WTS: One behemoth video game publisher. Assets include global monopoly on licensed sports video games including FIFA and Madden NFL, PopCap Games (Bejeweled, Plants vs. Zombies). Will include runner-up military shooter franchises Medal of Honor and Battlefield so buyer can feel like second prettiest girl at the prom every November. Bonus: Respected Western RPG maker BioWare included, but buyer must also upkeep failing MMORPG Star Wars: The Old Republic (success of impending free-to-play shift not guaranteed.) Willingness to ruin legacy intellectual property with subpar product (see: SSX, Syndicate) recommended.
Those pesky rumors that Electronic Arts is up for sale are back once again. This time the New York Post is reporting that the Sims and Tiger Woods PGA Tour publisher is hunting for a buyer, though one of its sources says, “It’s early days.”

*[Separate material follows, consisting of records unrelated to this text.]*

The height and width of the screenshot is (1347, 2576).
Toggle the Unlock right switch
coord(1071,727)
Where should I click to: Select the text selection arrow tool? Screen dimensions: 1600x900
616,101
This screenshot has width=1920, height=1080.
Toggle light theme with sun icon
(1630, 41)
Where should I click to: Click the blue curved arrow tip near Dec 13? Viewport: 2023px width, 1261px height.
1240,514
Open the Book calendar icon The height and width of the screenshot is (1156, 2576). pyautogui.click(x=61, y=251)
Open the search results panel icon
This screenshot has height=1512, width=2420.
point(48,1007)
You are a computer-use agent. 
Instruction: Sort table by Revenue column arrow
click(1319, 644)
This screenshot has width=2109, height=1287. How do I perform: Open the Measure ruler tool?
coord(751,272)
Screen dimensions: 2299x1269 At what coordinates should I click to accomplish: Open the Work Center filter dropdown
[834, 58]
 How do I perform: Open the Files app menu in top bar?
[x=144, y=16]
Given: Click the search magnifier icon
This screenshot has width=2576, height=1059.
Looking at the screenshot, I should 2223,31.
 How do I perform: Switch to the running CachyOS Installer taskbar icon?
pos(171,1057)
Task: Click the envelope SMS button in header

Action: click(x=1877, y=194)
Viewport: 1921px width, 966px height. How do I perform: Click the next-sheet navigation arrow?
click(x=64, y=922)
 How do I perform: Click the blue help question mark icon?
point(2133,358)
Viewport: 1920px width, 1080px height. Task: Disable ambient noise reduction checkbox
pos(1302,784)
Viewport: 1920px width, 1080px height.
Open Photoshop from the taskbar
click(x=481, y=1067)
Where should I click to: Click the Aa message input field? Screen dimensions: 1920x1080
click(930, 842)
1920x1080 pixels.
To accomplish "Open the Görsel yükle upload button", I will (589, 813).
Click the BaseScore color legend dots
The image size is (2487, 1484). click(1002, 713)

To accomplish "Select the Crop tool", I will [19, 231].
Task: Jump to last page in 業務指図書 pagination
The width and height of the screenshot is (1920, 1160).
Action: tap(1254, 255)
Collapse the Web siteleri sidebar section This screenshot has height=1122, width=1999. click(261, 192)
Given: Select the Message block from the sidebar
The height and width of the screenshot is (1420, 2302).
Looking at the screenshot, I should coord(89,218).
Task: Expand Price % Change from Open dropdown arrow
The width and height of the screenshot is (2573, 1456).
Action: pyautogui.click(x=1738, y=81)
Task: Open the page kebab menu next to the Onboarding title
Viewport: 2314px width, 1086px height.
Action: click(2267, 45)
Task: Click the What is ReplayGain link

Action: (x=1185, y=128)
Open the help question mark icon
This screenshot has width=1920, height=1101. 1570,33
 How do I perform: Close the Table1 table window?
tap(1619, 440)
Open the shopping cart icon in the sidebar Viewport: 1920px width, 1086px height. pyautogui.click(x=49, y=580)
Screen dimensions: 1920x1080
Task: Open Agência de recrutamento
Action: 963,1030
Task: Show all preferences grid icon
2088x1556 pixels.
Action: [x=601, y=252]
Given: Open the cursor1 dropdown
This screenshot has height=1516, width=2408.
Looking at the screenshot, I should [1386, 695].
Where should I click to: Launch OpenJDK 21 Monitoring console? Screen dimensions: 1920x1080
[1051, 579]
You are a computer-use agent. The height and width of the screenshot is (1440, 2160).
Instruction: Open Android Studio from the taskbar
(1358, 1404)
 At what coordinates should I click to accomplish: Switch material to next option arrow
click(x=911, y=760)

EA’s initial steps were to approach private-equity firms Providence Equity Partners and KKR about a possible sale. Providence Equity Partners would find itself one of the biggest players in the global video game market once it had EA in its well-lined pocket. The firm already owns a major stake ZeniMax, the publishing umbrella that includes Bethesda (Skyrim, Fallout) and id (Doom, Quake).
How attractive EA is though is a matter of optimism and perspective. The buyer needs to answer the billion dollar question: Is EA’s business going to turn around. Over the course of 2012, EA’s shed 37 percent of its value, its market cap dipping down to just over $4 billion. Shares in the company traded at close to $50 back in 2008, when boxed copies of The Sims 2 were still flying off shelves. Today, they trade just above $13. The Post’s source said, “[EA’s] made it known they’d do a deal at $20 a share.”
The publisher’s worked overtime to turn itself around in the past couple of years, aggressively adapting to a world where people are more likely to spend a buck on an iPhone game instead of $60 on a disc at Best Buy. Just this week EA announced that it’s making major retail releases like Command & Conquer: Generals 2 into free-to-play games instead, banking on people spending small amounts with greater frequency than on a single game purchase. CEO John Riccitiello has done his best to make EA’s recovery swift, but since its value continues to spiral down, shareholders are understandably losing confidence in him.
EA is an intellectual property treasure trove and its business infrastructure is second to none. Any potential buyer knows the truth though: It’s full recovery isn’t guaranteed, no matter how many copies Madden NFL 13 it sells.
Update: This article has been updated to correct an error that incorrectly identified Providence Equity Partners as the majority shareholders of ZeniMax. Christopher Weaver, Bethesda founder and ZeniMax co-founder, is the majority shareholder.